101033 – Testsuite fails on i386

Bug 101033 - Testsuite fails on i386

Summary: Testsuite fails on i386

Status:	RESOLVED FIXED

Alias:	None

Product:	uchardet
Classification:	Unclassified
Component:	general (show other bugs)
Version:	unspecified
Hardware:	x86 (IA32) Linux (All)

Importance:	medium normal
Assignee:	Jehan
QA Contact:

URL:
Whiteboard:
Keywords:

Depends on:
Blocks:

Reported:	2017-05-13 16:07 UTC by James Cowgill
Modified:	2018-03-16 19:12 UTC (History)
CC List:	3 users (show)

See Also:
i915 platform:
i915 features:

Attachments
0001-nsSBCSGroupProber.cpp-accound-to-FPU-imprecision.patch (1.71 KB, patch) 2017-11-05 23:05 UTC, Sergei Trofimovich	Details \| Splinter Review
0001-build-turn-TARGET_ARCHITECTURE-into-option.patch (1.34 KB, patch) 2018-01-21 14:18 UTC, Coacher	Details \| Splinter Review
View All

Description James Cowgill 2017-05-13 16:07:46 UTC

The uchardet testsuite fails when run on i386 (although strangely not on other 32-bit architectures).
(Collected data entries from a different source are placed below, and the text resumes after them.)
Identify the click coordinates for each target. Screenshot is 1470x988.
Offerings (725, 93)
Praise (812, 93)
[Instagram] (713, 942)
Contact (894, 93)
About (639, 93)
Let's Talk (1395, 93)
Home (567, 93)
Full list of Debian architectures:
https://buildd.debian.org/status/logs.php?pkg=uchardet&ver=0.0.6-1&suite=experimental

In the above logs the th:tis-620 test fails. On the master branch these tests fail:
> The following tests FAILED:
> 	 29 - fi:iso-8859-1 (Failed)
> 	 37 - ga:iso-8859-1 (Failed)
> 	106 - th:tis-620 (Failed)
The reported (incorrect) encodings are:
> $ src/tools/uchardet ../test/fi/iso-8859-1.txt 
> ISO-8859-15
> $ src/tools/uchardet ../test/ga/iso-8859-1.txt 
> WINDOWS-1252
> $ src/tools/uchardet ../test/th/tis-620.txt 
> ISO-8859-11
The fact that it only affects one architecture makes me think that undefined behavior is being invoked somewhere, but neither ASan or UBSan pick up anything specific to these test cases.
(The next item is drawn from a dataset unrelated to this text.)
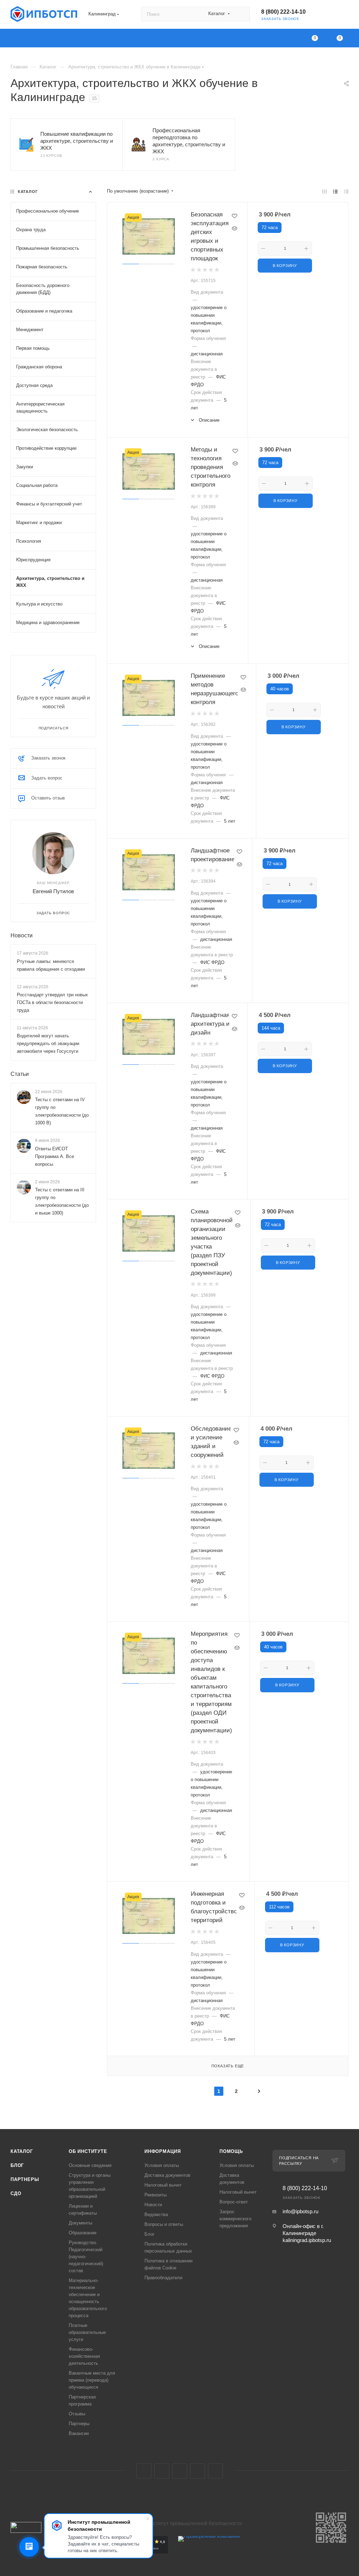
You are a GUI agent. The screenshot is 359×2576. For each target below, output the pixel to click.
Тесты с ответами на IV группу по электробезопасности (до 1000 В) (62, 1111)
Comment 1 Jehan 2017-05-14 11:50:00 UTC

That's weird.

Thanks for reporting. I will have to test an i386 build. If ever you find more information or even have a patch, do not hesitate. :)

Comment 2 James Cowgill 2017-05-29 20:36:37 UTC

It seems this is an x86 FPU accuracy issue. If I compile uchardet with "-msse2 -mfpmath=sse" so that all FPU math uses SSE instead of the legacy x86 FPU unit, then all the tests pass.

Unfortunately this isn't the greatest solution for Debian because packages are supposed to work on really old CPUs without SSE.

Comment 3 Jehan 2017-05-30 10:54:29 UTC

Interesting. Thanks.

I came up a few months ago on a similar issue, which is that gcc usually sets SSE flags by default (so you don't need to bother usually), yet I came on a case on a small 32-bit notebook where it didn't happen and I had to make sure that the flags are set (through the build system): https://git.gnome.org/browse/gimp/commit/?id=e957347dd693d8e2a96e5ed194a4136d50fae976

This is likely similar even though a little more subtle and hidden since no intrinsics functions were used (so it still builds fine; simply accuracy is lessened).

I guess, what we should do here is:
- Add a cmake test for SSE capability of the compiler.
- Add the -msse2 -mfpmath=sse flags explicitly when available.
- Just warn at end of configuration when the flags are not available.

This won't block the build on non-SSE compatible processors, but would simply warn. This way, it would still work on older machines, yet with potential accuracy issues.

Patches welcome if you want to add such CMake test. :-)

Comment 4 Jehan 2017-05-30 11:04:23 UTC

Oh but I guess your last message meant that you'd want to build the Debian package for 32-bit without SSE even if the build machine has SSE. So that won't suit you, won't it?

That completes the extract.